> [Что нужно сделать]:
**A)** Выпишите из текста о значениях слова «голова» отрывок от слов «Столь древних значений» до слов «результате исторического анализа.», ничего не меняя.
**B)** В какой летописи, согласно тексту о значениях слова «голова», встречается значение ‘ум, разум’?

> [Текст для чтения]:
Столь древних значений слова нам не понадобится в нашей реконструкции.

В отличие от литературного языка диалекты дают еще один круг значений, связанных с представлением о верхе, — лучший сорт какого-нибудь товара (головка), что-то отборное, высококачественное, по определению В. И. Даля — «отборный товар напоказ, верхи»[69].

Теперь мы определенно все значения слова голова можем свести к двум основным СД — ‘главное’ и ‘верхнее’:




Внутренняя противоречивость первого (голова — живой человек и вместе с тем мертвец) гарантирует древность этого значения. Последовательность развития всех остальных значений легко восстанавливается в результате исторического анализа.

Прежде всего характерно разграничение мира человека (‘главное’) и вещного мира (‘верхнее’). По второй линии продолжается развитие семантики слова в русском народно-разговорном языке до такой степени, что и оценочная квалификация явления (а это обычно предел всякого семантического явления) сосредоточена в понятийном поле ‘верхнего’ и ‘не главного’.

По линии же ‘главное’ определение основного, источника происходит по признаку действующего, живого, способного к движению — это исток реки, начало озера, оврага, передняя часть саней, изголовье постели и т.д. За пределами этой семантической линии, за идеей живого значение не задерживается и выходит на новый уровень номинации: функционально важная часть вещи называется головкой. От головы до головки — такова амплитуда действия данной СД. ‘Главное’ непременно связано с живым, действующим; это не результат в виде вещи, а постоянный процесс.

В подобном развертывании СД не остается места для значений ‘ум’ или ‘нрав’. Чтобы определить источник появления этих значений, сравним два слова, одинаково распространенных в древнерусских текстах.

Первое — голова: ‘голова’ — ‘глава, вождь’ — ‘человек вообще’ (как единица при счете, т.е. часть целого) — ‘мертвец’ — ‘вершина (чего-нибудь)’. В литературных текстах XII в. встречаются уже знакомые нам по современному литературному языку значения ‘ум, разум’ (в Киевской летописи, 1187) и ‘совесть, душа’ (в новгородском Софийском временнике). Происхождение этих значений целиком книжное, поэтому они то возникают, то надолго исчезают в фиксациях текста, они не откладываются на органической СД.

Второе — глава: ‘голова’ — ‘глава, вождь’ — ‘глава, раздел, часть’ — ‘жизнь’. Русское и церковнославянское слова совпадают, как и ожидается, только в своем основном значении ‘голова’ и в значении ‘вождь, руководитель’. В остальном они не только не совпадают, но и выглядят диаметрально противоположными по значению. Впечатление такое, будто перед нами две разные традиции. Учитывая большое влияние греческих текстов на развитие старославянского языка, можно предположить, что и в данном случае семантика слова глава связана с семантическим давлением со стороны греческих текстов.

> [Исходные данные]:
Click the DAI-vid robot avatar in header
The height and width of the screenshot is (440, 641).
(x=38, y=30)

==

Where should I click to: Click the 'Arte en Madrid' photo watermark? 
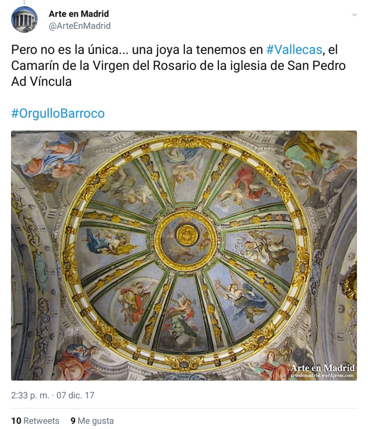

> [Ответы по заданиям]:
**A)**
Столь древних значений слова нам не понадобится в нашей реконструкции.

В отличие от литературного языка диалекты дают еще один круг значений, связанных с представлением о верхе, — лучший сорт какого-нибудь товара (головка), что-то отборное, высококачественное, по определению В. И. Даля — «отборный товар напоказ, верхи»[69].

Теперь мы определенно все значения слова голова можем свести к двум основным СД — ‘главное’ и ‘верхнее’:




Внутренняя противоречивость первого (голова — живой человек и вместе с тем мертвец) гарантирует древность этого значения. Последовательность развития всех остальных значений легко восстанавливается в результате исторического анализа.

**B)** В Киевской летописи, 1187 год.